Fadillah sebelumnya dikeluarkan dari penjara usai majelis hakim menerima eksepsi yang diajukannya. Itu diketahui dalam putusan sela yang disampaikan majelis hakim yang diketuai Yuli Artha Pujayotama pada sidang yang digelar di Pengadilan Tipikor pada Pengadilan Negeri (PN) Pekanbaru, Kamis (26/10).
Dalam pertimbangannya saat itu, hakim menilai bahwa dakwaan Jaksa Penuntut Umum (JPU) dari Kejaksaan Negeri (Kejari) Bengkalis tidak cermat, tidak jelas (obscuur libel) dan tidak lengkap.
Hakim menyebut, JPU tidak menguraikan dengan lengkap mengenai tindak pidana yang didakwakan, dengan tidak menyebutkan waktu dan tempat tindak pidana itu dilakukan.

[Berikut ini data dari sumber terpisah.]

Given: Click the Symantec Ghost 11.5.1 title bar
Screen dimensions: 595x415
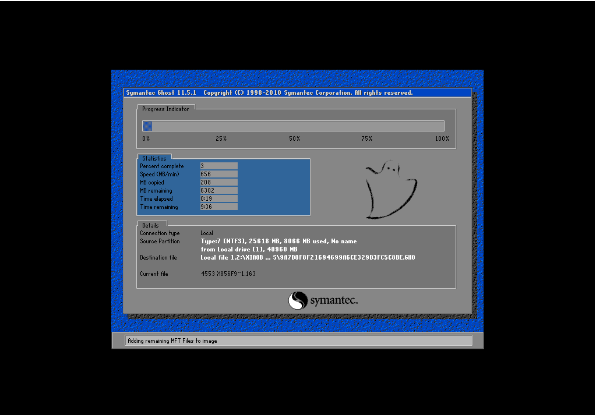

Hakim menyatakan tidak sesuai dengan ketentuan Pasal 143 ayat (2) huruf b KUHAP, sehingga dakwaan dinyatakan batal demi hukum, dan Fadillah dikeluarkan dari penjara.
Atas hal ini, JPU lantas melakukan perbaikan terhadap dakwaan tersebut. Sampai akhirnya, berkas perkara kembali dilimpahkan ke pengadilan, dan yang bersangkutan kembali menjalani proses sidang.
JPU kembali membacakan surat dakwaan. Majelis hakim, memandang perlu untuk melanjutkan penahanan terhadap terdakwa, demi kelancaran proses pemeriksaan dalam persidangan.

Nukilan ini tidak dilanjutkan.